Again, take the transfer example as an example. When the transfer is carried out across banks, it needs to involve the distributed transaction of two banks, transferring one piece from Bank A to bank B. If the TCC scheme is used to achieve:

Here’s the idea:

  1. At the Try stage, 1 yuan will be frozen in the account of Bank A, and 1 yuan will be pre-added to the fund in the account of bank B.
  2. Confirm stage: Perform the actual transfer operation, deduct RMB 1 from bank ACCOUNT A and increase RMB 1 from bank account B.
  3. Cancel stage: If any bank fails to perform the operation, it needs to be rolled back for compensation. For example, if the account of Bank A has been deducted, but the fund of bank B fails to increase, the fund of bank A must be added back.

This scheme is more complex, one step operation to do multiple interfaces to cooperate to complete.

To give an overview of the process, use a ByteTCC framework implementation example at gitee.com/bytesoft/By…

At the beginning, both bank accounts of A and B were set as follows: Amount =1000, frozen = 0

1 RMB from bank A account to bank B account:

In the try stage, the amount of the bank account of A is reduced by 1, and the frozen amount of the bank account of B is increased by 1.

At this time:

  • A 银行账户:amount(数量)= 1000 – 1 = 999,frozen(冻结金额)= 0 + 1 = 1
  • B Bank account: Amount = 1000, frozen = 0 + 1 = 1

Confirm stage: The frozen amount of bank account A shall be reduced by 1; the frozen amount of bank account B shall be increased by 1 and the frozen amount shall be reduced by 1

At this time:

  • A 银行账户:amount(数量)= 999,frozen(冻结金额)= 1 – 1 = 0
  • B 银行账户:amount(数量)= 1000 + 1 = 1001,frozen(冻结金额)= 1 – 1 = 0

Cancel stage: Bank A account amount + 1, frozen amount -1, frozen amount -1 in bank B

At this time:

  • A 银行账户:amount(数量)= 999 + 1 = 1000,frozen(冻结金额)= 1 – 1 = 0
  • B 银行账户:amount(数量)= 1000,frozen(冻结金额)= 1 – 1 = 0

Now that I’ve done the whole thing, you should run through the code. In fact, it is quite complicated, there are many interfaces to complete the whole business, imagine if we use TCC to write a lot of projects, you can bear?

Again, BASE theory

BASE theory is an acronym for Basically Available, Soft State, and Eventually Consistent.

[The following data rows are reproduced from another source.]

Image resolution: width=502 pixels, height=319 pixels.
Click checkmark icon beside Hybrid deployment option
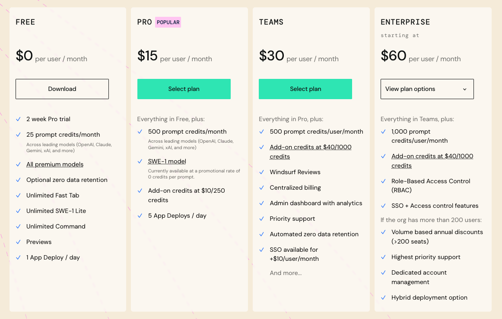383,297
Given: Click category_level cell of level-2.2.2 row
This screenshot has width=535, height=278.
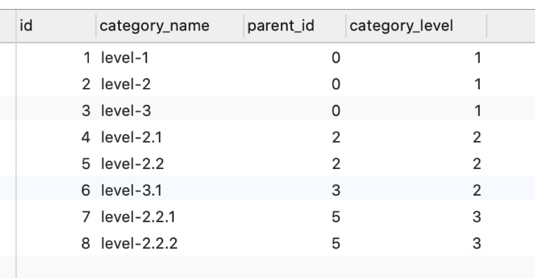Looking at the screenshot, I should coord(416,243).
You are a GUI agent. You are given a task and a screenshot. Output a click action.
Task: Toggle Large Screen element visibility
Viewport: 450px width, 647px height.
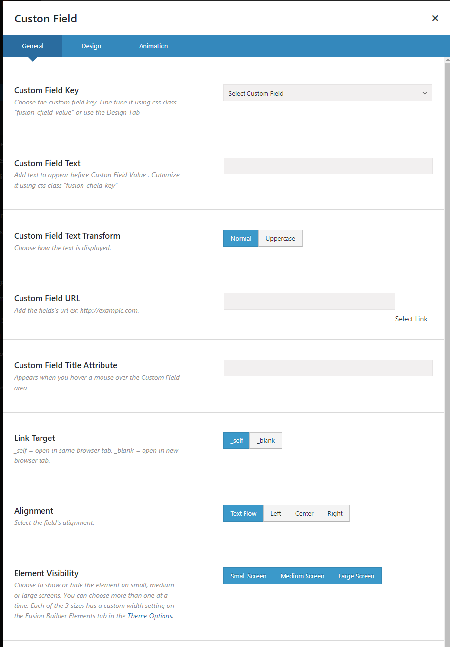click(356, 576)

  1. Basically Available: A distributed system that is allowed to lose some of its availability in the event of unpredictable failures.
  2. Soft State: Indicates that data in the system is allowed to exist in an intermediate State without affecting the overall availability of the system. That is, data synchronization between data copies on different nodes is delayed.
  3. Eventual Consistency: It emphasizes that all data update operations can finally reach a consistent state after a period of synchronization. Therefore, the essence of final consistency is that the system needs to ensure the consistency of the final data, rather than ensuring the strong consistency of the system data in real time.

Its core idea is:

Even if Strong consistency cannot be achieved, each application can adopt appropriate methods to achieve Eventual consistency according to its own service characteristics.

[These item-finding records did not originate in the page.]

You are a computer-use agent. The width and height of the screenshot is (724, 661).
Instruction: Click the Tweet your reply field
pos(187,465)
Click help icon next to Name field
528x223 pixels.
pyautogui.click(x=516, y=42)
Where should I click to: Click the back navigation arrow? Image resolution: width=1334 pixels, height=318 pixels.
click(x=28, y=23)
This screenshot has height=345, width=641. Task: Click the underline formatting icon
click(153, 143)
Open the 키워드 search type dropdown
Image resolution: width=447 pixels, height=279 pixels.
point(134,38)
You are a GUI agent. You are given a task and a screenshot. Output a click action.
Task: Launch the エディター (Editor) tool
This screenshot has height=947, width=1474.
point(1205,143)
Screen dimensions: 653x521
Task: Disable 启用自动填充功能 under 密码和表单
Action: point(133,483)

The account in the ABOVE TCC scheme designs a frozen field. Is this the soft state in the middle of BASE theory?

The last

When introducing distributed transactions, you need to consider the complexity and development cost of implementing the system, or where distributed transactions are not needed at all.

In fact, there is no need to do distributed transactions everywhere, for most businesses, in fact, we do not need to do distributed transactions, directly do logging, do monitoring. Then there are problems, manual to deal with, a month will not have so many problems. If you’re having these problems every day, you might want to check your code for bugs.

For financial scenarios, distributed transaction schemes are basically used to ensure that other services, memberships, points, product information, etc., may not need to do so.